I benefici relativi dei sistemi swidden: riequilibrare l’argomento
I sistemi swidden, se gestiti nel modo giusto, possono aiutare a sostenere le famiglie povere di capitale e di beni. Nell’agricoltura swidden è necessario poco capitale ed è quindi un modo efficiente ed efficace di generare sussistenza per i poveri, sostiene il dottor Wolfram Dressler, un ricercatore australiano Future Fellow dell’Università di Melbourne.
Le foreste che vengono lasciate rigenerare in sistemi a lungo termine (cioè lasciate per più di 10 anni) hanno una gamma di prodotti che forniscono ai contadini una “rete di sicurezza” e permettono loro di diversificare i loro mezzi di sussistenza.
Oltre a beneficiare i poveri delle campagne, la coltivazione a turni ha un potenziale di mitigazione del cambiamento climatico se inclusa nello schema Reducing Emissions from Deforestation and Forest Degradation Plus (REDD+). Attualmente, nel quadro del REDD+, l’agricoltura swidden è classificata come “degrado delle foreste”.
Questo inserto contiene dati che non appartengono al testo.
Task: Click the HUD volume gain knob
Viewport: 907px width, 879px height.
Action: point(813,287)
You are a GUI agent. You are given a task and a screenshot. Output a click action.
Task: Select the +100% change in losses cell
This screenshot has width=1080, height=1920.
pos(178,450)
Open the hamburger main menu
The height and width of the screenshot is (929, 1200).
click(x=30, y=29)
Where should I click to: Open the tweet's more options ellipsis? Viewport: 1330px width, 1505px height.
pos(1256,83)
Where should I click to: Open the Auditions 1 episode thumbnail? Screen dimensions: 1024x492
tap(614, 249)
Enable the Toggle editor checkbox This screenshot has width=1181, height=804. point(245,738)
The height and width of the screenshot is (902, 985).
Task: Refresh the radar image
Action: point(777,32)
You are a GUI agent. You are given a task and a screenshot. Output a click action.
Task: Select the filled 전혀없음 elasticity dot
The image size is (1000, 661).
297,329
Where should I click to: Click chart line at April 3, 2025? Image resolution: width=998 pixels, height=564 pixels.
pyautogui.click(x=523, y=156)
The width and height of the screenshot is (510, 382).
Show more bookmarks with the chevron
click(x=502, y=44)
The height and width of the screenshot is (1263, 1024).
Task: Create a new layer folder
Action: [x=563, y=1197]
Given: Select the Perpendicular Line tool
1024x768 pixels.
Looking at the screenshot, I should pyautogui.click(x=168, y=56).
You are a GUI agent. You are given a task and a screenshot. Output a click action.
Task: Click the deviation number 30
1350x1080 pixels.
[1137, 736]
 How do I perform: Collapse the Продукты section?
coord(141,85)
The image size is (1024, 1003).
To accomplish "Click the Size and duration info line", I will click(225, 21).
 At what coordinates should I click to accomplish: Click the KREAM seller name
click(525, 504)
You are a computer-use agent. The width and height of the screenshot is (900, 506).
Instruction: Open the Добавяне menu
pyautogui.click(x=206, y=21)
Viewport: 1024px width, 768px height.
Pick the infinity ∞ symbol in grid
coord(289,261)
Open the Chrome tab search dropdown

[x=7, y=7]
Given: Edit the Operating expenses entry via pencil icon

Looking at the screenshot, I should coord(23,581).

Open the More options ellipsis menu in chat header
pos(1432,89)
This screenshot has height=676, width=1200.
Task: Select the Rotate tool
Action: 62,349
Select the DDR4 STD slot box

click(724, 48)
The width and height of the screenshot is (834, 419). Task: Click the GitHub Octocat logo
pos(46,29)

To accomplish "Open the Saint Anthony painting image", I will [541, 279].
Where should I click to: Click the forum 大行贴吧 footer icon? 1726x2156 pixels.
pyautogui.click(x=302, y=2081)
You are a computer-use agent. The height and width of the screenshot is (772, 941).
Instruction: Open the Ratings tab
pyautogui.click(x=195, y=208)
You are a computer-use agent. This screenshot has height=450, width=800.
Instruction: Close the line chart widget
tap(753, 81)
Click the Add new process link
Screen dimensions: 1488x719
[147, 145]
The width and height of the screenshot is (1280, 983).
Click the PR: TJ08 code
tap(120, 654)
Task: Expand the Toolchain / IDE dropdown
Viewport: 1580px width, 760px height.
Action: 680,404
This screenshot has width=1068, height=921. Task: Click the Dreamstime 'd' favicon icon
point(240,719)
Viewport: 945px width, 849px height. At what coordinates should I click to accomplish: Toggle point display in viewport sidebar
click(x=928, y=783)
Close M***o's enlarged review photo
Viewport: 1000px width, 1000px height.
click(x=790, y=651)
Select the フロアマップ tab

Tuttavia, ci sono prove che gli studi precedenti hanno molto probabilmente sottostimato la quantità di carbonio immagazzinato nei sistemi di maggese. La dottoressa Thilde Bech Bruun dell’Università di Copenaghen ha spiegato come hanno scoperto che il 25% degli alberi nei maggenghi che hanno studiato nel Lao PDR erano ‘re-sprouts’ (alberi che sono stati tagliati ma che sono ricresciuti dalle stesse radici). Hanno calcolato un rapporto del 50% tra radici e germogli in questi alberi, in contrasto con il rapporto predefinito del 25% utilizzato dal Gruppo intergovernativo sui cambiamenti climatici. Quindi, lo stock di carbonio detenuto nella biomassa delle radici può essere sottostimato fino al 40% perché tali alberi non sono stati adeguatamente contabilizzati.
Dr Thilde Bech Bruun discutendo i risultati iniziali di uno studio sugli stock di carbonio in swidden. Foto: World Agroforestry Centre
Queste argomentazioni, presentate nell’ambito della serie di seminari sull’agricoltura e lo sviluppo della SEARCA, dimostrano alcuni dei benefici della palude per i mezzi di sussistenza degli agricoltori e per i servizi ecosistemici locali e globali.
Questi benefici sono spesso trascurati dai critici della pratica che invece usano affermazioni semplicistiche e universali per minare un sistema agricolo complesso e vario che continua a sostenere gli agricoltori poveri degli altipiani.
Quindi, la swidden è buona o cattiva? Forse la risposta non è così bianca e nera come la domanda, ma quello che è certo è che la pratica probabilmente persisterà non per scelta ma per necessità per molte delle persone più povere della regione.
Le presentazioni sono state fatte durante un seminario intitolato, Exploring Swidden Transitions in Southeast Asia: Impacts on Livelihood and Ecosystem Services, organizzato dal Southeast Asian Regional Center for Graduate Study and Research in Agriculture e dal World Agroforestry Centre Philippines, il 19 marzo 2015. L’intero seminario può essere visto qui.